═════ Extract to read

Implementation:Unslothai Unsloth FastLanguageModel From Pretrained
| Knowledge Sources | |
|---|---|
| Domains | NLP, Model_Architecture, Quantization |
| Last Updated | 2026-02-07 00:00 GMT |
Overview
Concrete tool for loading pretrained language models with 4-bit quantization and optimized Triton kernels provided by the Unsloth library.
Description
FastLanguageModel.from_pretrained is the primary entry point for loading language models in Unsloth. It auto-detects the model architecture from the HuggingFace config, applies BitsAndBytes 4-bit quantization (NF4), patches forward methods with optimized Triton kernels (RoPE, RMSNorm, cross-entropy), and returns a model ready for LoRA adapter injection. Supports 14+ model architectures including Llama, Mistral, Gemma, Qwen, Cohere, Granite, and Falcon.
This implementation focuses on the QLoRA SFT use case: loading a model in 4-bit for memory-efficient supervised fine-tuning. For RL workflows with vLLM fast inference, see the vLLM-specific variant.
Usage
Import this as the first step in any QLoRA fine-tuning workflow. Use load_in_4bit=True (default) for standard QLoRA training on consumer GPUs. Use load_in_8bit=True or load_in_16bit=True for higher precision when VRAM allows.
Code Reference
Source Location
- Repository: unsloth
- File: unsloth/models/loader.py
- Lines: L121-696 (dispatches to architecture-specific loaders like FastLlamaModel.from_pretrained at unsloth/models/llama.py:L2133-2633)
Signature
class FastLanguageModel(FastLlamaModel):
@staticmethod
def from_pretrained(
model_name = "unsloth/Llama-3.2-1B-Instruct",
max_seq_length = 2048,
dtype = None,
load_in_4bit = True,
load_in_8bit = False,
load_in_16bit = False,
full_finetuning = False,
token = None,
device_map = "sequential",
rope_scaling = None,
fix_tokenizer = True,
trust_remote_code = False,
use_gradient_checkpointing = "unsloth",
resize_model_vocab = None,
revision = None,
use_exact_model_name = False,
offload_embedding = False,
float32_mixed_precision = None,
fast_inference = False,
gpu_memory_utilization = 0.5,
float8_kv_cache = False,
random_state = 3407,
max_lora_rank = 64,
disable_log_stats = True,
qat_scheme = None,
load_in_fp8 = False,
unsloth_tiled_mlp = False,
*args,
**kwargs,
) -> Tuple[PreTrainedModel, PreTrainedTokenizer]:
"""

══════════
═════ Supplied data

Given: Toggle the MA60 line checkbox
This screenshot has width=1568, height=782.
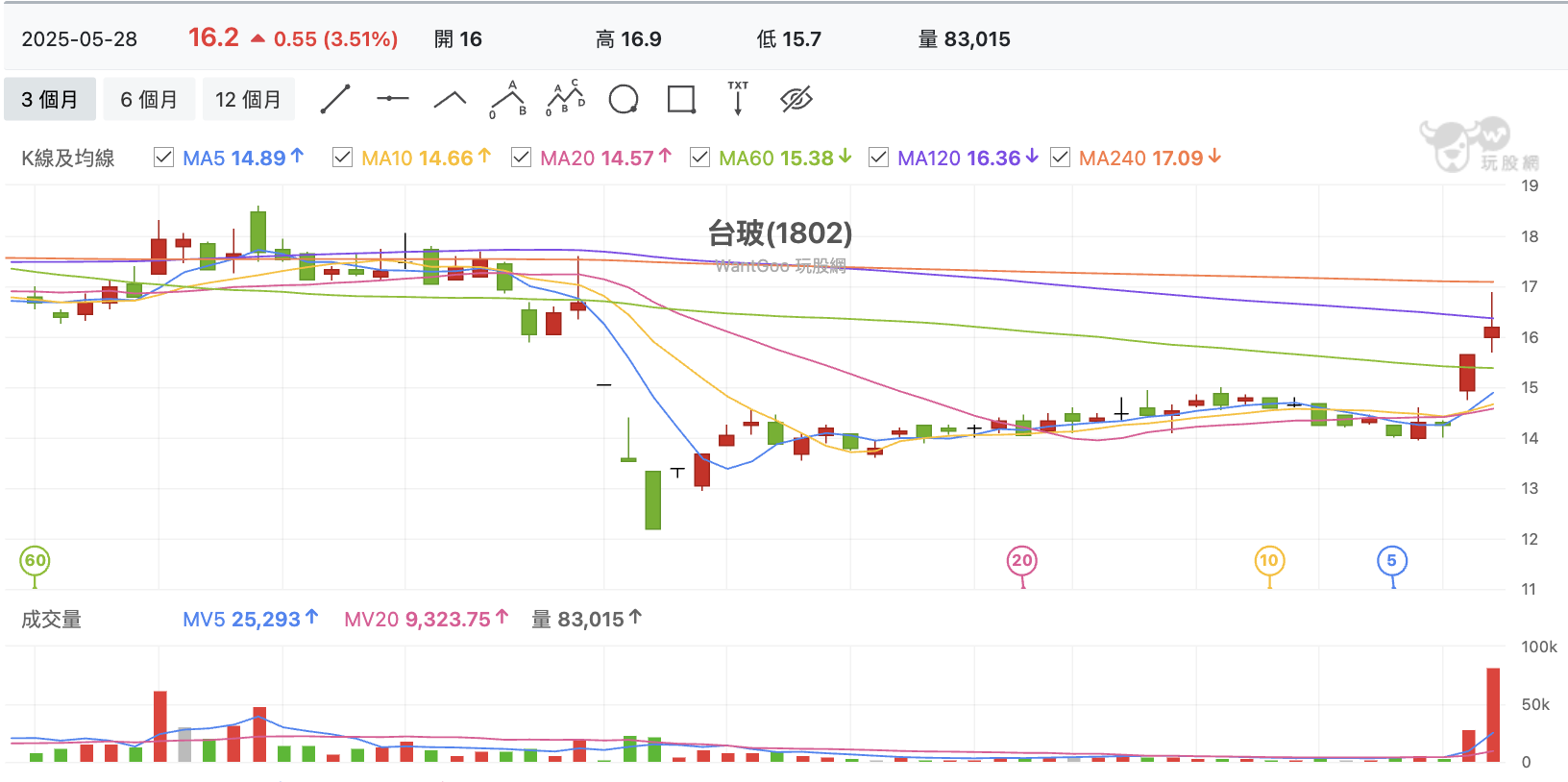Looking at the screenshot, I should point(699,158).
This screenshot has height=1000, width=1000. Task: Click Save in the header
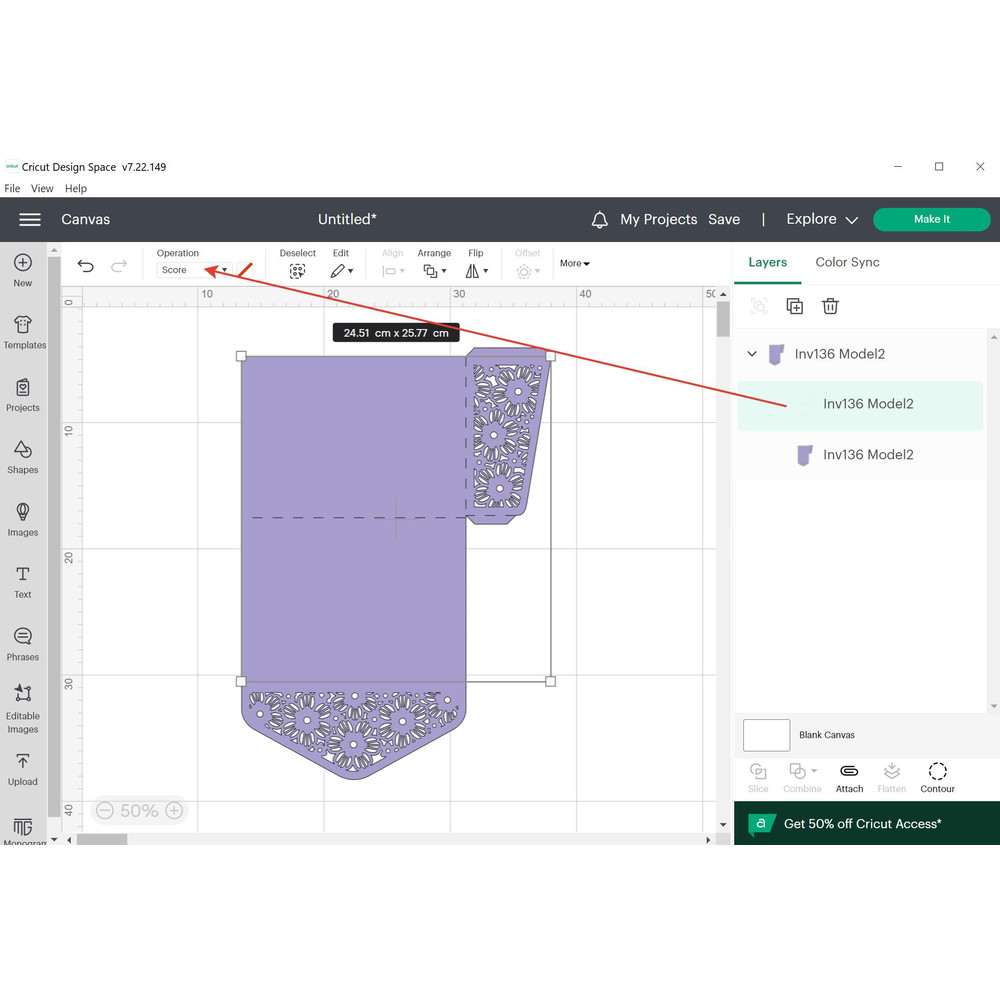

══════════

:: Complete the following ::
1. Answer these questions about the Unsloth model-loading page, one line each:
(a) Which file is given as the source location?
(b) What default value does the signature give for max_seq_length?
(c) What type of 4-bit quantization does the description say is applied?
2. Duplicate the part of the Unsloth model-loading page starting with "This implementation focuses" and going on through "the vLLM-specific variant.".
3. Pick up the Unsloth model-loading page from its final line and continue writing it.

:: Results ::
1.
(a) unsloth/models/loader.py
(b) 2048
(c) BitsAndBytes 4-bit quantization (NF4)

2.
This implementation focuses on the QLoRA SFT use case: loading a model in 4-bit for memory-efficient supervised fine-tuning. For RL workflows with vLLM fast inference, see the vLLM-specific variant.

3.
Loads a pretrained language model with optional quantization and
Unsloth kernel optimizations.
Args:
model_name: HuggingFace model ID or local path.
max_seq_length: Maximum context length for RoPE scaling.
dtype: Compute dtype (auto-selects bf16 if supported, else fp16).
load_in_4bit: Enable 4-bit NF4 quantization (QLoRA). Default True.
load_in_8bit: Enable 8-bit quantization.
load_in_16bit: Load in float16 without quantization.
full_finetuning: Disable LoRA, train all parameters.
token: HuggingFace Hub authentication token.
device_map: Device placement strategy. Default "sequential".
fix_tokenizer: Auto-repair tokenizer issues. Default True.
use_gradient_checkpointing: "unsloth" for optimized checkpointing.
fast_inference: Enable vLLM inference engine (for RL).
random_state: Random seed. Default 3407.
"""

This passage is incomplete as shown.